My Principles For Understanding The World

These are my rules for life and these are my principles for decoding reality:

* We live in a post-modern world. There’s no one narrative that adequately explains reality.

* Personalities are usually less powerful than situations. The news media focuses on personalities because that is a more compelling story than focusing on structure, but structure shapes the world more than individual whims. For example, as I write this in April of 2024, Bibi Netanyahu is Israel’s Prime Minister and his personality gets a lot of media coverage. If someone else were Israel’s prime minister at this time, Israel’s conduct toward its enemies wouldn’t change much. For example, if Bibi decided to support an independent Palestinian state, he would simply be removed from power because the majority of Israelis are not in a mood to give the Palestinians anything. If a Haredi Gadol came out in favor of Zionism, he would no longer be a Haredi Gadol.

A structuralist understands that what happens in Ukraine or Israel or Nigeria has nothing to do with America’s vital interests. To adopt a lesson from Stephen Covey’s Seven Habits of Highly Effective People, don’t confuse the urgent for the important.

Sometimes, however, individuals are more important than situations. If anyone but Hitler had led Germany during WWII, there would not have been a Holocaust.

* We’re all locked in an iron cage together and nobody is coming to save us. To survive, you as an individual and as a nation want to become as strong as possible because you never know what might happen and possessing strength is the best way to survive.

* (Almost) nobody cares about out-groups.

________________

→ **ASSIGNMENT**
Carry the list of principles for understanding the world forward from its last line, the point about out-groups.

Stored records:

________________

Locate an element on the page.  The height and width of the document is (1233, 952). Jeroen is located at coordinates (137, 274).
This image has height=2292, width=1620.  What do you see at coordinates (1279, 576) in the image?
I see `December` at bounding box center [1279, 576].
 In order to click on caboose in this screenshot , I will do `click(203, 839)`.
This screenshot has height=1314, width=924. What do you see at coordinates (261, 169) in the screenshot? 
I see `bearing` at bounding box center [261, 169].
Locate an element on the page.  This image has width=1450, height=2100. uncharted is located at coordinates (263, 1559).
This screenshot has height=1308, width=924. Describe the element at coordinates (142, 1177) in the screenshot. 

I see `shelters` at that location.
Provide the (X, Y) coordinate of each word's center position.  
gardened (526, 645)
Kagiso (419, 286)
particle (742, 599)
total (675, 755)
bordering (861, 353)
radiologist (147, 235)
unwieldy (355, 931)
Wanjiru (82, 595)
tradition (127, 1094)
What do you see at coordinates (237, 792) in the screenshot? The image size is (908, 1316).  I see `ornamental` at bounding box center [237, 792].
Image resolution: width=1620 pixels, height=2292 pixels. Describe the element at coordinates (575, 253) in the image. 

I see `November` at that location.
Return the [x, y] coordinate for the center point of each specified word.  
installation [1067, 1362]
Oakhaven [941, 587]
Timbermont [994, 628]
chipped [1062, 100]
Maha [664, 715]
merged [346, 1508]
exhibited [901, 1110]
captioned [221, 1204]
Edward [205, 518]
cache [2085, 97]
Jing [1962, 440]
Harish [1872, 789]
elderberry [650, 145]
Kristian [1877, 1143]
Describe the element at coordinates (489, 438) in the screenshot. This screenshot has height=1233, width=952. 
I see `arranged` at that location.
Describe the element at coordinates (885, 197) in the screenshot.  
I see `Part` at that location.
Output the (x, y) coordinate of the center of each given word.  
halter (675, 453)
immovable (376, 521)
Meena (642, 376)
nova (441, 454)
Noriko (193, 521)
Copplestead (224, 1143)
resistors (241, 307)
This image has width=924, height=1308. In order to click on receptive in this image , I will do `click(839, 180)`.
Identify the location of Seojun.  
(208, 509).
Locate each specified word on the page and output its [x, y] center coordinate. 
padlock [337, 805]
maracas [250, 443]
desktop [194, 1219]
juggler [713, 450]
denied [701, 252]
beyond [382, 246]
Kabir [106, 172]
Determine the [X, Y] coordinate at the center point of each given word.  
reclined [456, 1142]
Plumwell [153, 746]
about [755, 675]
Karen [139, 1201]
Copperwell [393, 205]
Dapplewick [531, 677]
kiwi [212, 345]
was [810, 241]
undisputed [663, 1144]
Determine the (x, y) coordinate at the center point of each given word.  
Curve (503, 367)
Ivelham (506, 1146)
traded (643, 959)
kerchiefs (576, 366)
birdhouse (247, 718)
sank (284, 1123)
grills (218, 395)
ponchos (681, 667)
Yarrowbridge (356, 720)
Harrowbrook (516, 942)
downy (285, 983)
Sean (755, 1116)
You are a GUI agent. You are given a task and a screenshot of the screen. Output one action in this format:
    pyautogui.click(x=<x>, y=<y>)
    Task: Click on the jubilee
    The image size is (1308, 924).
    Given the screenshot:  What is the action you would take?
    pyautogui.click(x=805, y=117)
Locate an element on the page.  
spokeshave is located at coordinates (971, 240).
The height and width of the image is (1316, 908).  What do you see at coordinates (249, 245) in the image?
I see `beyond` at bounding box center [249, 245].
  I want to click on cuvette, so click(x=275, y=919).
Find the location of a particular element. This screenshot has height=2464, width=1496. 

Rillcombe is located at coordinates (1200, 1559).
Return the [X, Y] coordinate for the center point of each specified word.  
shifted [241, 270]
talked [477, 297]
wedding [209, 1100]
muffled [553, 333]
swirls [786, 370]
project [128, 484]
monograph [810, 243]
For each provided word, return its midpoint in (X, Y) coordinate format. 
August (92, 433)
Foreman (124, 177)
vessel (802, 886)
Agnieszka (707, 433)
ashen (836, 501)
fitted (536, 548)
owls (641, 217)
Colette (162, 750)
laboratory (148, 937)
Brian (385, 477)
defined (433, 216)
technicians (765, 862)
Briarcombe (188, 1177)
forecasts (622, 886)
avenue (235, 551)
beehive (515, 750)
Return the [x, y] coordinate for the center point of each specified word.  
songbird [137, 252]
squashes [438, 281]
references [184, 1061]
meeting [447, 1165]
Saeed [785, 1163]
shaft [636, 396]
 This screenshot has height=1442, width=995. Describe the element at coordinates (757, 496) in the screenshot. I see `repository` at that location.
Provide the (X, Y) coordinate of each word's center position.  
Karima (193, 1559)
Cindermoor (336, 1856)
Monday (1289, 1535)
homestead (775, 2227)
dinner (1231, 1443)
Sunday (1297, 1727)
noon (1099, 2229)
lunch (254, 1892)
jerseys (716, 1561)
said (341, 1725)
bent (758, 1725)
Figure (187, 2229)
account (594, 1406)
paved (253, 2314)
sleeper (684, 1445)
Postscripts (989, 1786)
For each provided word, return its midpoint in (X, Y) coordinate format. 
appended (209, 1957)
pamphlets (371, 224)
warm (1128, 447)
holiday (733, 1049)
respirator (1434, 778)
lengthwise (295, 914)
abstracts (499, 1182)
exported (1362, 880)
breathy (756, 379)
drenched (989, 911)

________________

→ **RESULT**
* The stronger your in-group identity, the more negatively you feel about out-groups. “Ties bind and blind.” (Jonathan Haidt)

* The more stable and cohesive you are, the better. The more divided and unstable your competitors, the better for you.

* Everybody has a hero system. Most people get it from their community, noted Ernest Becker. Liberalism and leftism are the hero systems that thinks they have transcended hero systems. Most people seem unaware that their hero system is a product of contingent circumstances, and it is this subjective hero system that drives liberals to condemn imaginary sins such as racism, bigotry, xenophobia, Islamophobia, homophobia and the like while people on the right condemn sins that are imaginary from a liberal perspective such as gay sex and trans identity and drug experimentation.

* For the normal person embedded in a group, his purported racism, sexism, Islamophobia, homophobia, prejudice and the like are not the opposite of morality, but the proper foundation for morality. This bloke loves specific people and is loved by them and thus he has an in-group and a hero system and everything he needs for meaning and morality. Such a person is less likely to engage in reckless behaviors than those who are unmoored.

* “Anti-Semitism is as natural to Western civilization as anti-Christianity is to Jewish civilization, Islamic civilization and Japanese civilization.” (Maj. Kong)

* You could do worse than the TV show Yellowstone for wisdom about life:

* “Until they find a cure for human nature, a man must stand with his people.”

* “Mister, I don’t know you, but if you’re wearin’ that brand, you must be a bad man.”

* “Should is a useless word, almost as useless as hope.”

* “A man who puts a hand on a member of my family never puts a hand on anything else.”

* “No one has a right. You have to take a right, or stop it from being taken from you.”

* “Lawyers are the swords of this century. Words are weapons now.”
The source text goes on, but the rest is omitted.